*WHAT TO PRODUCE:* For every entry below, give an exact repeat and leave out the pictures.

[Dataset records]

======

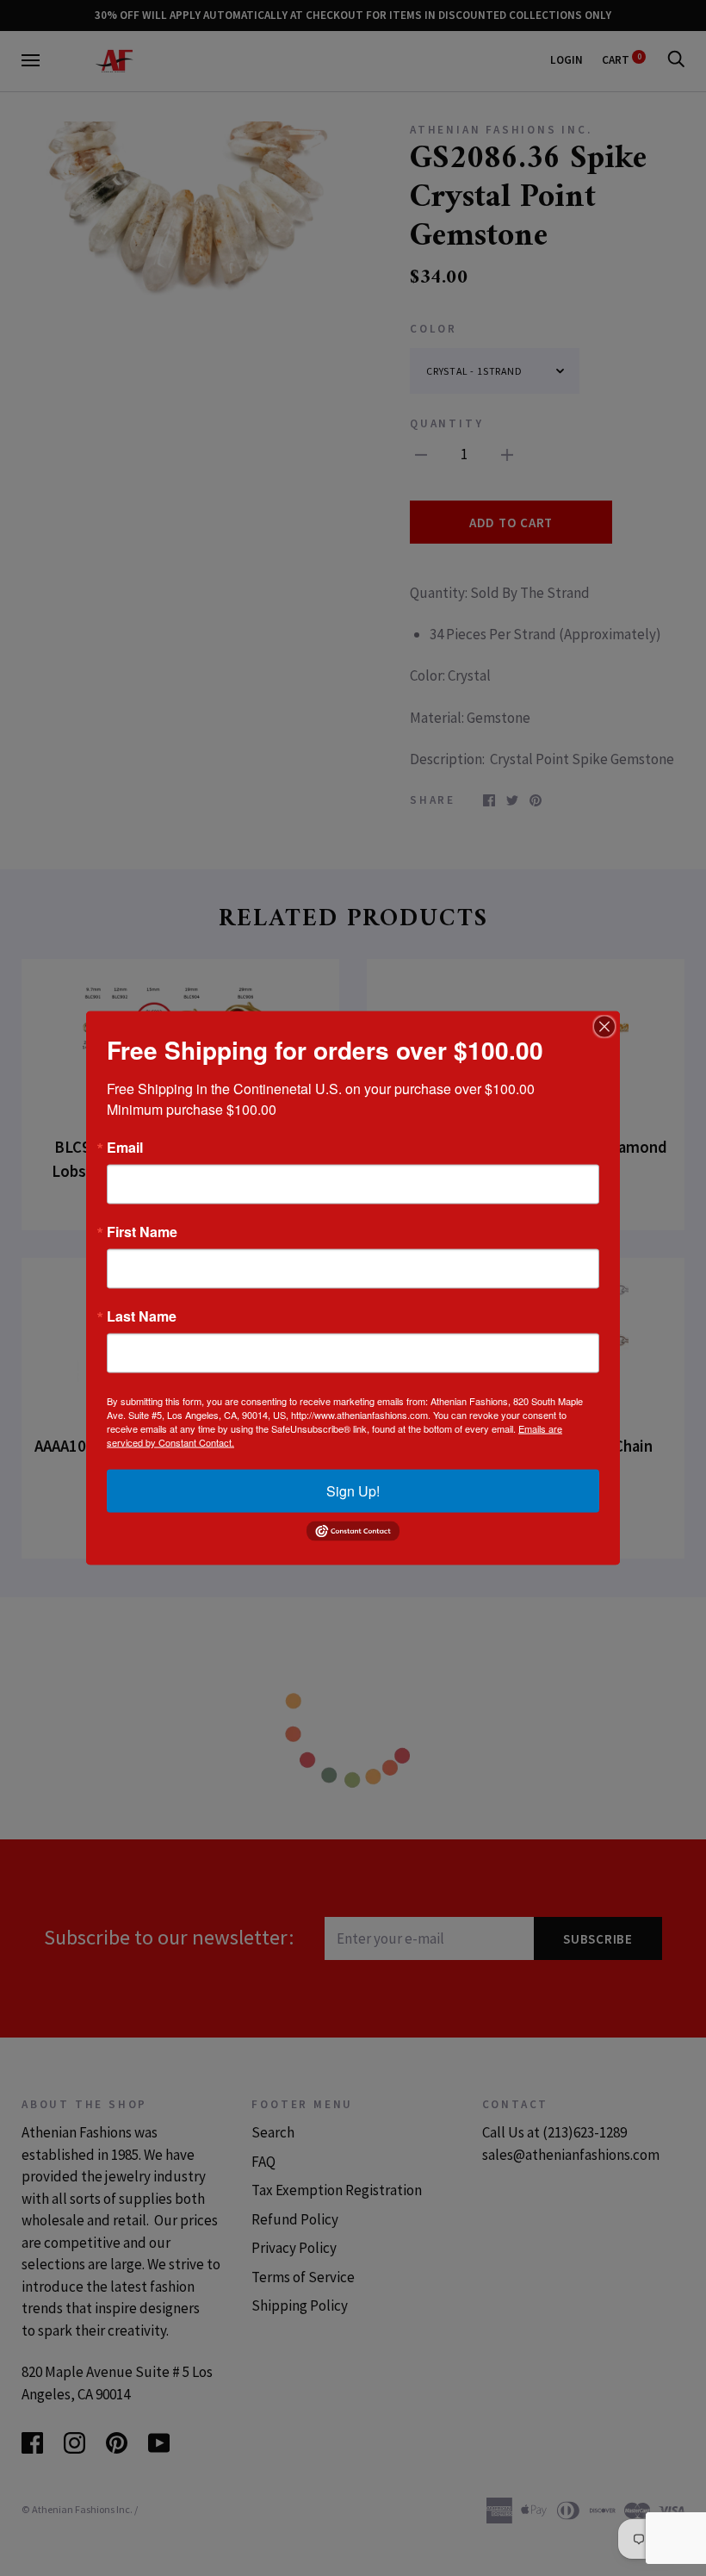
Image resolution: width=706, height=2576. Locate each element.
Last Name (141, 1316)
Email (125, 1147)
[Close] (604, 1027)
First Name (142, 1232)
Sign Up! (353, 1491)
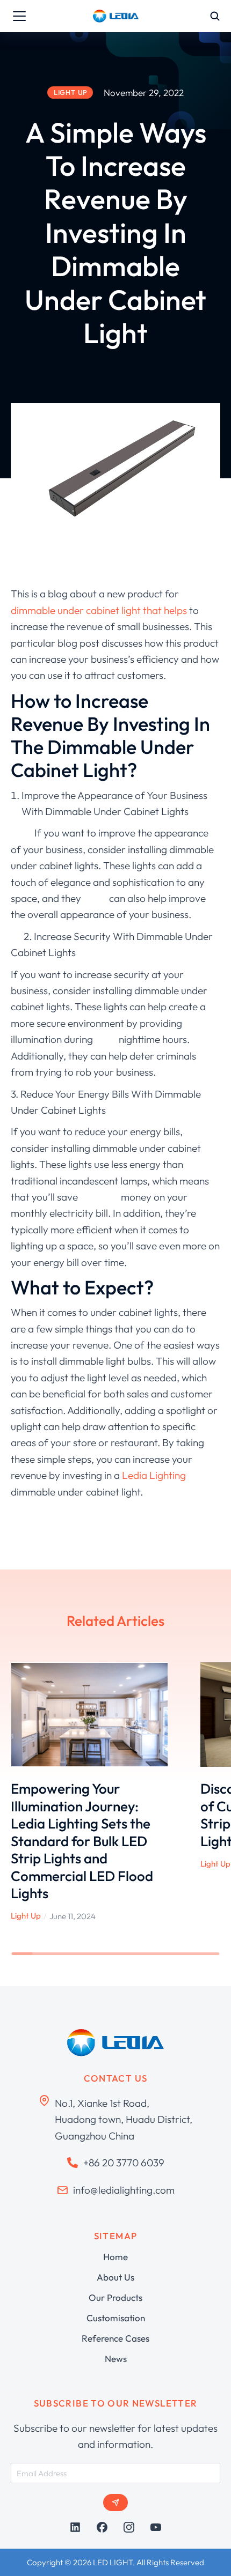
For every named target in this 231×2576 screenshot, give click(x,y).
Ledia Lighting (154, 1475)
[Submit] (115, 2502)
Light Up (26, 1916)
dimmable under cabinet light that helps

======

*YOUR SOLUTION:*
Image resolution: width=706, height=2576. Locate each element.
Last Name (141, 1316)
Email (125, 1147)
[Close] (604, 1027)
First Name (142, 1232)
Sign Up! (353, 1491)
For every named target in this 231×2576 screenshot, give click(x,y).
Ledia Lighting (154, 1475)
[Submit] (115, 2502)
Light Up (26, 1916)
dimmable under cabinet light that helps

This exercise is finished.